TEXTO DEL EJERCICIO:
▶

La Unidad Central Operativa (UCO) de la Guardia Civil ha detenido a la considerada ‘fontanera’ del PSOE Leire Díez y al expresidente de la SEPI (Sociedad Estatal de Participaciones Industriales), Vicente Fernández, en el transcurso de una investigación sobre contratos públicos bajo sospecha. Los arrestos han provocado un nuevo terremoto político, el enésimo contra el presidente del Gobierno, Pedro Sánchez, y que llega justo cuando se están conociendo graves casos de presunto acoso sexual de políticos socialistas. La tensión, pues, es máxima, y el desgaste del Gobierno llega a límites impensables hasta hace poco. Los delitos que se les imputan a Díez y Fernández, en un principio, son falsedad documental, fraude, malversación de fondos públicos, tráfico de influencias y prevaricación. La investigación judicial, que no está cerrada, se encuentra bajo secreto de sumario y ha sido dirigida por el Juzgado Central de Instrucción número 6 de la Audiencia Nacional en colaboración con la Fiscalía Anticorrupción. A esto se suma, además, la detención del presidente de la aerolínea Plus Ultra que el Gobierno de Sánchez rescató en tiempos de pandemia de coronavirus.
Sospechas.

◀

TAREA A: Indica si cada afirmación coincide con el texto sobre las detenciones de la UCO: (i) la investigación está bajo secreto de sumario; (ii) la investigación ya está cerrada; (iii) la investigación la dirigió el Juzgado Central de Instrucción número 3. Responde sí o no y cita las palabras del texto que lo deciden.
TAREA B: Retoma el texto sobre las detenciones de la UCO justo después de su última palabra, «Sospechas.», y prosíguelo con un párrafo nuevo.
Las líneas no hacen falta para resolver nada de este ejercicio.

DATOS PROPORCIONADOS:
▶

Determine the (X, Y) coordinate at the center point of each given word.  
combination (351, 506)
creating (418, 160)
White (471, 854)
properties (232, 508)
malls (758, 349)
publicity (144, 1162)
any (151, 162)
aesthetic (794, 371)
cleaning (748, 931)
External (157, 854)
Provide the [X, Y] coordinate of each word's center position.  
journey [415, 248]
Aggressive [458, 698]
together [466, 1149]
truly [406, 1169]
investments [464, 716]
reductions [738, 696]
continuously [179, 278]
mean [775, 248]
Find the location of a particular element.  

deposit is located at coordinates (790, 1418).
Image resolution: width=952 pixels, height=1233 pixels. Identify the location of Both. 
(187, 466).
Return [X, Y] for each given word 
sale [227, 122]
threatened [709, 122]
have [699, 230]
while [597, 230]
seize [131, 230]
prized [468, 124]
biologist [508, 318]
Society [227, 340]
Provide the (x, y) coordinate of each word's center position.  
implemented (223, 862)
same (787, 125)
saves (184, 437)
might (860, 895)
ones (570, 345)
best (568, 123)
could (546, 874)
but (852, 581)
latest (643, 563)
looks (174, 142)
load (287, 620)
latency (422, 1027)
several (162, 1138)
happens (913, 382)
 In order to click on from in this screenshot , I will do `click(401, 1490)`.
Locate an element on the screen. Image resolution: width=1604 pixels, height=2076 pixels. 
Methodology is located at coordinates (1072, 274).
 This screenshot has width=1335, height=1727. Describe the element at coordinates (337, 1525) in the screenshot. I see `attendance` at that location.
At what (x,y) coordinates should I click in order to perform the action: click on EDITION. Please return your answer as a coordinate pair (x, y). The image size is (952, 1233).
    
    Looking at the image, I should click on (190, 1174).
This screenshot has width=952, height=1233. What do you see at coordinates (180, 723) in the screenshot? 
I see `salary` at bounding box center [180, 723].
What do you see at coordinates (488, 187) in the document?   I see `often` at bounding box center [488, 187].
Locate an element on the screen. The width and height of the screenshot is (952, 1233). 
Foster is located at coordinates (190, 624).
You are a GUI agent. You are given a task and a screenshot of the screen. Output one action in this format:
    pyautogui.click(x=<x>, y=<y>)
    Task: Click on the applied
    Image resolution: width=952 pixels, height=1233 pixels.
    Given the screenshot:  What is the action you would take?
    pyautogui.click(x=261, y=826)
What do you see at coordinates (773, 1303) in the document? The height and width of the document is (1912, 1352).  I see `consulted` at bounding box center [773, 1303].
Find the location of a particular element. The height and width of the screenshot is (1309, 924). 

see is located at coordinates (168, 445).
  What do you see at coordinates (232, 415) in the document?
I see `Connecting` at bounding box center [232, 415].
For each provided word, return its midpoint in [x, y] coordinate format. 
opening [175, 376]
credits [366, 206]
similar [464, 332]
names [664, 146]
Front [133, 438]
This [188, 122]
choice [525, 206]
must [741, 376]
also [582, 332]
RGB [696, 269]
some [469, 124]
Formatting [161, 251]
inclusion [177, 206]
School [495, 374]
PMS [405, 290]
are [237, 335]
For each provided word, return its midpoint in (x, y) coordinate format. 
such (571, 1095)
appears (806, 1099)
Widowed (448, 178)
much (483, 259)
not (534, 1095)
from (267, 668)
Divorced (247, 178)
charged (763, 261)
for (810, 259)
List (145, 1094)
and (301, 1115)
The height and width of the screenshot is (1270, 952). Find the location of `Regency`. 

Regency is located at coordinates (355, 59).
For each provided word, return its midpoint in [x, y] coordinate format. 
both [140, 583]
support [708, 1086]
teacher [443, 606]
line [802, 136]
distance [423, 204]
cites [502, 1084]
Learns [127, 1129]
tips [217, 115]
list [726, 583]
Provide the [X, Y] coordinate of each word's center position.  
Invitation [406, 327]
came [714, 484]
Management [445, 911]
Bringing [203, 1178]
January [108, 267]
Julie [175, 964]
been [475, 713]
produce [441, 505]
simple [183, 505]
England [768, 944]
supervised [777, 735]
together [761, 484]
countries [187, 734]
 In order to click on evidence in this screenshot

◀

RESPUESTA A:
(i) Sí: «se encuentra bajo secreto de sumario».
(ii) No: «La investigación judicial, que no está cerrada».
(iii) No: «ha sido dirigida por el Juzgado Central de Instrucción número 6 de la Audiencia Nacional».

RESPUESTA B:
Leire Díez, que llegó a sostener ante la prensa en una comparecencia delirante que todo lo que hacía era para una investigación periodística, trabajó en una empresa tecnológica y ahora se indaga si tuvo acceso a contratos públicos. Fernández, por su parte, está considerado como uno de los hombres de confianza de la actual vicepresidenta y ministra de Hacienda, María Jesús Montero. Montero, por su parte, este jueves se pronunció siguiendo la línea de su líder, Pedro Sánchez, negando la mayor y afirmando que no conocía Servinabar, desmarcándose del expresidente de la SEPI y diciendo que está tranquila sobre las declaraciones que pueda efectuar la ‘fontanera’ en sede judicial.
Pedro Sánchez se esconde.
Los investigadores están rastreando los vínculos de ambos relacionados también con la constructora Servinabar y las adjudicaciones de obras públicas bajo sospecha. Santos Cerdán, secretario de Organización de los socialistas que acabó en prisión por presunta corrupción, pagaba con la Visa de Servinabar. A esto se suma el registro que la UCO ha empezado por empresas como Forestalia. El círculo, pues, se va cerrando y los frentes judiciales se le multiplican al Gobierno. De momento Sánchez apuesta por resistir, escondiéndose para evitar dar explicaciones.